• **Extracted text**
####
While the importance of the quantity of money has not been reported from other trade circles, the Capitol Hill Baby Sitting Co-op is a beautiful anecdote to illustrate the role of money in simple markets with idiosyncratic uncertainty and fixed prices. It suggests that individual rationality is typically at odds with collective rationality, and that only a specific amount of money helps to overcome this problem if prices are fixed. From a collective point of view, it is preferable that all participants hold more money if there is an excessive amount of it. If money is scarce, then precautionary savings are contrary to the common interest.
The report on the Capitol Hill Baby Sitting Co-op only gives anecdotal evidence for this quite general claim on the existence of an optimum quantity of money. It could still be conjectured that the reasons for these observations are totally different from those put forward above. For example, one might argue that money holdings are determined by myopic expectations on the future resale value, so that the market breaks down because expectations are incorrect in the long term. Whether the Capitol Hill Baby Sitting Co-op is, in fact, more than an anecdote for the optimum quantity of money can only be decided by extracting the underlying fundamental mechanisms and by studying them in a formal model. This approach will provide us with analytical results, and it will make the above reasoning testable under controlled conditions in a laboratory experiment. A sound theory, in combination with additional experimental observations, can provide more solid evidence for the story told by the Capitol Hill Baby Sitting Co-op.
####
• **Recorded data**
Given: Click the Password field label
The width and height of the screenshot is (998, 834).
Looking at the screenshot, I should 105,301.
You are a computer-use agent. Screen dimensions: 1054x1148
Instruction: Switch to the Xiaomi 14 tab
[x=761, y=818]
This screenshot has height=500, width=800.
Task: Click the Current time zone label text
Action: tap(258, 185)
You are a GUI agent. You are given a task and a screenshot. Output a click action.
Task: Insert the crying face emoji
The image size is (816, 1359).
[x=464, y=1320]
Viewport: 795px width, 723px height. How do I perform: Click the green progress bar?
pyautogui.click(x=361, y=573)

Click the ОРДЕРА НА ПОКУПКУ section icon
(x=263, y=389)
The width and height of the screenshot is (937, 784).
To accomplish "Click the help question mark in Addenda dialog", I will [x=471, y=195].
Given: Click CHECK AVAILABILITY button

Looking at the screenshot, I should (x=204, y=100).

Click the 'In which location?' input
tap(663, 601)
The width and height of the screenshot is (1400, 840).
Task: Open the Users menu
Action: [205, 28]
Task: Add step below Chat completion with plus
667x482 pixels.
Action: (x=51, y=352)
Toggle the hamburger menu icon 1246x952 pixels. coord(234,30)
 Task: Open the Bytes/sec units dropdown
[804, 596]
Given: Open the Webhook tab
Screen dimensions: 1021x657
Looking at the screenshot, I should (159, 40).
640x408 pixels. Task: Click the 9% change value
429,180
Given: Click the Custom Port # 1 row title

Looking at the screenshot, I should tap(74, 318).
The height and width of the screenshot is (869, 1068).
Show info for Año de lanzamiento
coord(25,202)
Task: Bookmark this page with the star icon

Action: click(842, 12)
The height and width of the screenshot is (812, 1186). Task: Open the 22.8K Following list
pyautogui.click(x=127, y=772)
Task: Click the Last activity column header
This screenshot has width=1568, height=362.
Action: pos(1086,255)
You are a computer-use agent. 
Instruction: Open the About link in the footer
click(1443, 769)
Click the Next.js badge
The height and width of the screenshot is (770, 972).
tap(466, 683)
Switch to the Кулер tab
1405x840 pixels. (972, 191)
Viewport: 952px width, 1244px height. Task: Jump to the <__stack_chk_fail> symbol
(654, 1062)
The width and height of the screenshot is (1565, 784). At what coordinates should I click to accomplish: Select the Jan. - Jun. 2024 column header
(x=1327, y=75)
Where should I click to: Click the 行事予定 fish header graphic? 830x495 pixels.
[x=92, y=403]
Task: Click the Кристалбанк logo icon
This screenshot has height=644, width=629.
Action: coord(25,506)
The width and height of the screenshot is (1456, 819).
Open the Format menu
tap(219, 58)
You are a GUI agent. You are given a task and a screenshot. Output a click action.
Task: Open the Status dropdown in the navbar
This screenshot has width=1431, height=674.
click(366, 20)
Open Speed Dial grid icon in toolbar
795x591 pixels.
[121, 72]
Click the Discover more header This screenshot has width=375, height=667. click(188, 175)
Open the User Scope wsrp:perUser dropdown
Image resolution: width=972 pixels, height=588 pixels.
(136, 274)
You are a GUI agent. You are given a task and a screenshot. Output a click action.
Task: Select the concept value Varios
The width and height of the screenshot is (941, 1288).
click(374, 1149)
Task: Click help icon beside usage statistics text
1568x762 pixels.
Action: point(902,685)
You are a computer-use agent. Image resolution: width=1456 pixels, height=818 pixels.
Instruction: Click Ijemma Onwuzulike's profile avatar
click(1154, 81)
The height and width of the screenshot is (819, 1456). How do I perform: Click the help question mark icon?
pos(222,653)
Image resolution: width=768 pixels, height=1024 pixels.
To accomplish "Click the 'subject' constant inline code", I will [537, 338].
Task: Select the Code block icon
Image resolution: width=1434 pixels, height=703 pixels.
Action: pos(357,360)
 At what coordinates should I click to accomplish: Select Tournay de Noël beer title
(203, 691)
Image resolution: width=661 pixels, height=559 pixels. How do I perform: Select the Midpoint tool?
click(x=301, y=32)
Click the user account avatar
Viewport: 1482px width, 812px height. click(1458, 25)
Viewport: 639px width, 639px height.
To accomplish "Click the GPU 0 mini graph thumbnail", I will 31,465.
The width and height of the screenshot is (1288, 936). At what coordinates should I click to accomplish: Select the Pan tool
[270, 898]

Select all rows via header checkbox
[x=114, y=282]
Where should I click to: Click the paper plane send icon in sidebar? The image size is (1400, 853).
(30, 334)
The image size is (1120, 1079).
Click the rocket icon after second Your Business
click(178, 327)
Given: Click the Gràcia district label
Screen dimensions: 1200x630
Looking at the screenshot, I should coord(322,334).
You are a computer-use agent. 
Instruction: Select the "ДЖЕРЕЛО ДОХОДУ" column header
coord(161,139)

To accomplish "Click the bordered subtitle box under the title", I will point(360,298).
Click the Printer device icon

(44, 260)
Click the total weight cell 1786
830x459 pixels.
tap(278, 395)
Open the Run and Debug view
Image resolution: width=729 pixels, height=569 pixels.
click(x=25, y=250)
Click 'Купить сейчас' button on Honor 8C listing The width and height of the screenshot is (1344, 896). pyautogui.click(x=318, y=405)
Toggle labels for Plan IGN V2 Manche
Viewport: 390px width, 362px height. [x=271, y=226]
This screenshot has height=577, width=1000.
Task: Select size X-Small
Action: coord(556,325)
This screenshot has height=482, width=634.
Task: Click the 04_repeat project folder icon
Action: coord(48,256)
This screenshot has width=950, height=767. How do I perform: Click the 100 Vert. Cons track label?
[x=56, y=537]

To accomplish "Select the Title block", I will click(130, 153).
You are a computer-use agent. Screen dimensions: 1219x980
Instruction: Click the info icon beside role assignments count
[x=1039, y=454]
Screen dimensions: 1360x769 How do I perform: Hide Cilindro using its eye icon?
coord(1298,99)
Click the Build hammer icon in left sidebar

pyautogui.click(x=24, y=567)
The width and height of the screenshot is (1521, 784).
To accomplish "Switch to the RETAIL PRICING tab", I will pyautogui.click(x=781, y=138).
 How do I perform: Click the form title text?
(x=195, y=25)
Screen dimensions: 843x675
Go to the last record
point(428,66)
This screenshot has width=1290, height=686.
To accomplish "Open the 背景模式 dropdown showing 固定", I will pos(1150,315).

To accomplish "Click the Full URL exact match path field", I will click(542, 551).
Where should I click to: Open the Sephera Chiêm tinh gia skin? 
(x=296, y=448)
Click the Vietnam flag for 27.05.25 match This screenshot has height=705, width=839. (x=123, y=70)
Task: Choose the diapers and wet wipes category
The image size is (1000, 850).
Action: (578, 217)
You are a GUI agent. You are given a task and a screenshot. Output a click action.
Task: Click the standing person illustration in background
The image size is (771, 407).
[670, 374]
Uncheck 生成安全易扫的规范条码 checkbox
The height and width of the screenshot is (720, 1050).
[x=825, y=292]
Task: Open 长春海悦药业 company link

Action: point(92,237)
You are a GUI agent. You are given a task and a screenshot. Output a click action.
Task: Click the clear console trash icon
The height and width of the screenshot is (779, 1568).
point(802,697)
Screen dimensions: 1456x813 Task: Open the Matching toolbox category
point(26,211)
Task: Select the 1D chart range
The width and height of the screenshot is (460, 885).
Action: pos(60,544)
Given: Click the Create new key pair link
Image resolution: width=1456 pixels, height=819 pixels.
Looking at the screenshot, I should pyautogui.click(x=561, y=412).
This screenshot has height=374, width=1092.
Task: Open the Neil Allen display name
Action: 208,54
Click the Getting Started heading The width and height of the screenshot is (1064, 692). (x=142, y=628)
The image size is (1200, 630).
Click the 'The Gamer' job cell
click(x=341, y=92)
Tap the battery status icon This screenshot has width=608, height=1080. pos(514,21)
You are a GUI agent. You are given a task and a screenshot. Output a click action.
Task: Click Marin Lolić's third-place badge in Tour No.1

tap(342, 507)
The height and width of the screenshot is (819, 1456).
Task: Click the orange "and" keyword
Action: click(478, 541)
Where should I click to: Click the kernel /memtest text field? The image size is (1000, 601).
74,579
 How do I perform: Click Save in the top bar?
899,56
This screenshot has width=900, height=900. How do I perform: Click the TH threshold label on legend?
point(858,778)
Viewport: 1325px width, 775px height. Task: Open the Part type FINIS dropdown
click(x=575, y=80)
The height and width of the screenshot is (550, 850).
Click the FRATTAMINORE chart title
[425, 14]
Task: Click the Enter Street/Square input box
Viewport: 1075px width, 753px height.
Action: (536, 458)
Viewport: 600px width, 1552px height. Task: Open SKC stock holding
####
• **Short exercise 1**
In the passage on the Capitol Hill Baby Sitting Co-op, what kind of evidence does the report on the co-op give for the claim that an optimum quantity of money exists?
• **Short exercise 2**
Return the lines of the records word for word, starting with the line that contains "Click the Discover" and going on through the line that contains "click(1154, 81)".

• **Expected output 1**
Only anecdotal evidence.

• **Expected output 2**
Click the Discover more header This screenshot has width=375, height=667. click(188, 175)
Open the User Scope wsrp:perUser dropdown
Image resolution: width=972 pixels, height=588 pixels.
(136, 274)
You are a GUI agent. You are given a task and a screenshot. Output a click action.
Task: Select the concept value Varios
The width and height of the screenshot is (941, 1288).
click(374, 1149)
Task: Click help icon beside usage statistics text
1568x762 pixels.
Action: point(902,685)
You are a computer-use agent. Image resolution: width=1456 pixels, height=818 pixels.
Instruction: Click Ijemma Onwuzulike's profile avatar
click(1154, 81)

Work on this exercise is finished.